D’autres trouvent une paix intérieure

En parallèle, de nombreuses personnes déclarent ressentir un profond apaisement durant le Ramadan. D’ailleurs, cette approche est confirmée par plusieurs recherches en psychologie. Une étude publiée dans le «Journal of Religion and Health» a montré que les pratiques spirituelles comme la prière et la méditation réduisent significativement les niveaux de stress et augmentent la tolérance aux frustrations quotidiennes. Cela rejoint un principe souvent cité : «Cherchez secours dans la patience et la prière.» Plusieurs éléments expliquent cette sensation :

• Un mode de vie plus lent : Moins d’activités stressantes, plus de moments de réflexion et de spiritualité.

• Une connexion spirituelle renforcée : La prière et la méditation jouent un rôle important dans la gestion du stress et de l’anxiété.

• Un régime alimentaire plus équilibré : Un S'hour riche en protéines et en fibres permet de maintenir une meilleure stabilité émotionnelle tout au long de la journée.

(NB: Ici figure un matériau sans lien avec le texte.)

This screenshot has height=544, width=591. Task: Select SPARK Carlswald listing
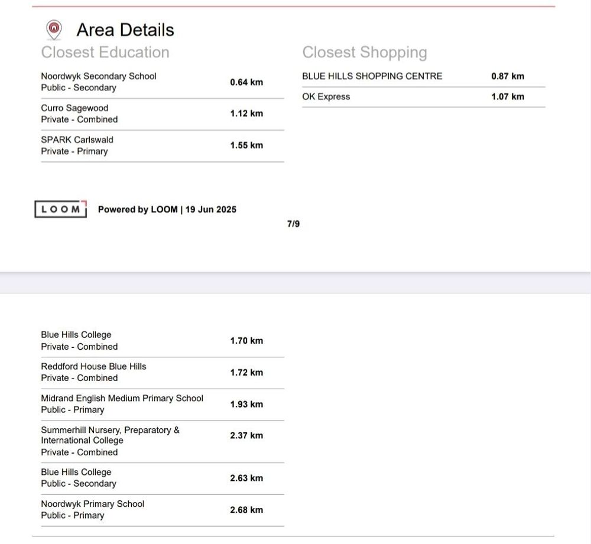pos(77,140)
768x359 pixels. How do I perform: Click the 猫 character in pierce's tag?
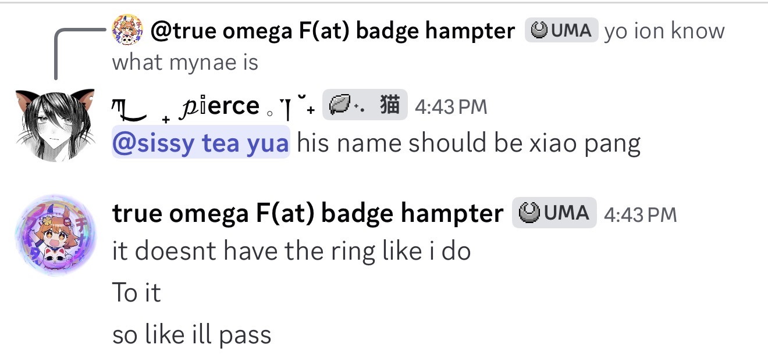pyautogui.click(x=392, y=106)
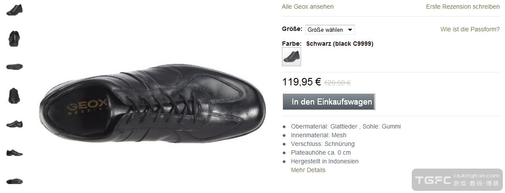Choose the sixth low-profile shoe thumbnail
505x193 pixels.
14,153
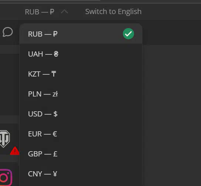Image resolution: width=201 pixels, height=186 pixels.
Task: Click the yuan ¥ symbol in list
Action: point(55,174)
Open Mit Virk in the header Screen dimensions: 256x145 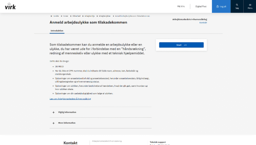coord(181,6)
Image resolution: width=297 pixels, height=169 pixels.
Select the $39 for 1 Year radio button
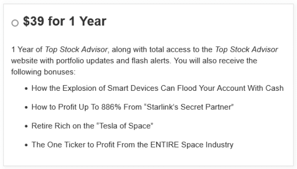click(x=15, y=23)
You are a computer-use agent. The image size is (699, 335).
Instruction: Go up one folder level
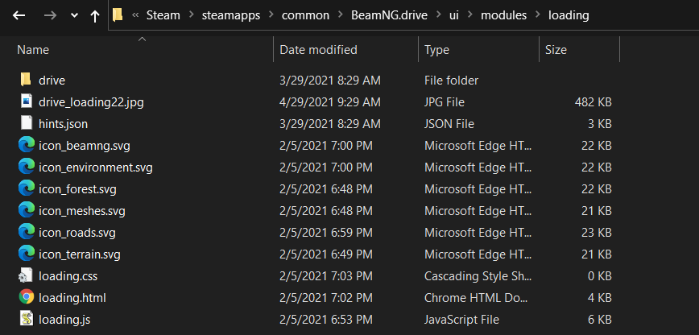(x=95, y=15)
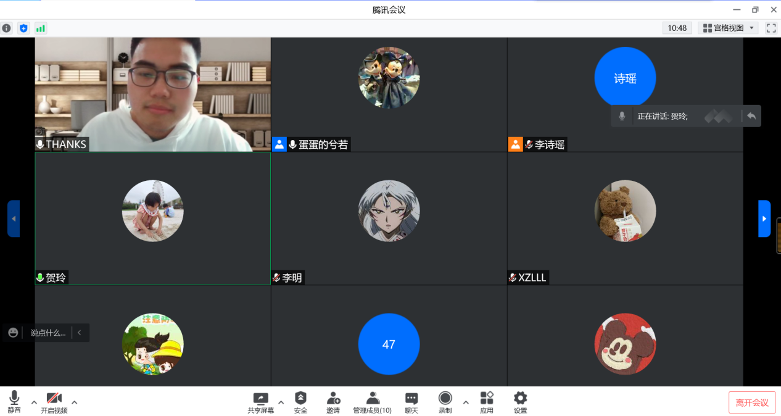
Task: Turn on camera with 开启视频
Action: click(54, 402)
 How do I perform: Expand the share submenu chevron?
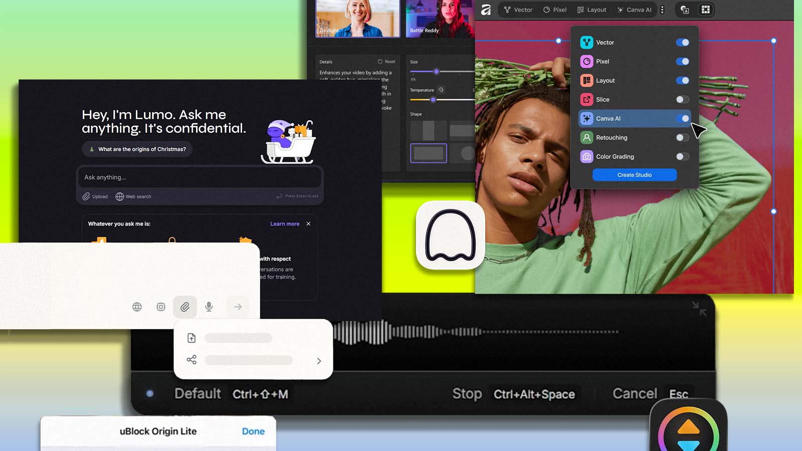tap(319, 361)
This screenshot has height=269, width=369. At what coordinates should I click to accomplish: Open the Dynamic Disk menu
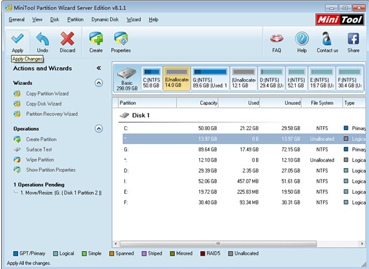[105, 19]
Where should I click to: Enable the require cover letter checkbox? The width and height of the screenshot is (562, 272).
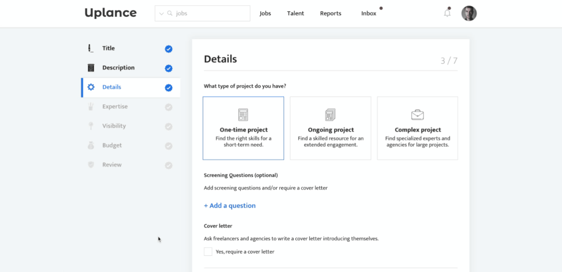pos(208,252)
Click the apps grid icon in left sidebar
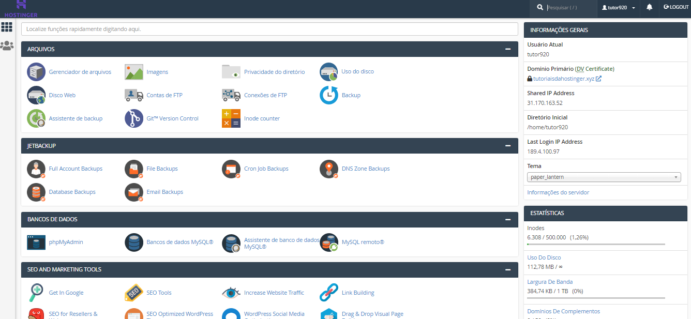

Comment mieux gérer son humeur pendant le Ramadan ?

Pour limiter les effets négatifs du jeûne sur l’état émotionnel, voici quelques recommandations d’experts et de la tradition :

• Privilégier une alimentation équilibrée : Éviter les sucres rapides et les repas trop gras qui accentuent la fatigue et l’irritabilité.

• Bien s’hydrater : Boire suffisamment entre l’Iftar et le S'hoor permet d’éviter les coups de fatigue.

• Se reposer correctement : Essayer d’adapter son rythme de sommeil pour mieux gérer les journées de jeûne.

• Éviter les situations stressantes en fin de journée : Rester calme et planifier son temps pour éviter l’énervement juste avant le F'tour.

• Multiplier les rappels spirituels : La méditation et la connexion spirituelle permettent d’apaiser l’esprit et de renforcer la patience.

Que l’on ressente plus de sérénité ou plus de stress, l’essentiel est d’adopter des habitudes saines et un état d’esprit propice à la patience et à la bienveillance. Cette capacité à maîtriser ses réactions et à prendre du recul est souvent décrite comme l’un des principaux bienfaits du Ramadan. Au-delà de l’abstinence alimentaire, c’est une opportunité d’expérimenter un véritable exercice de discipline intérieure.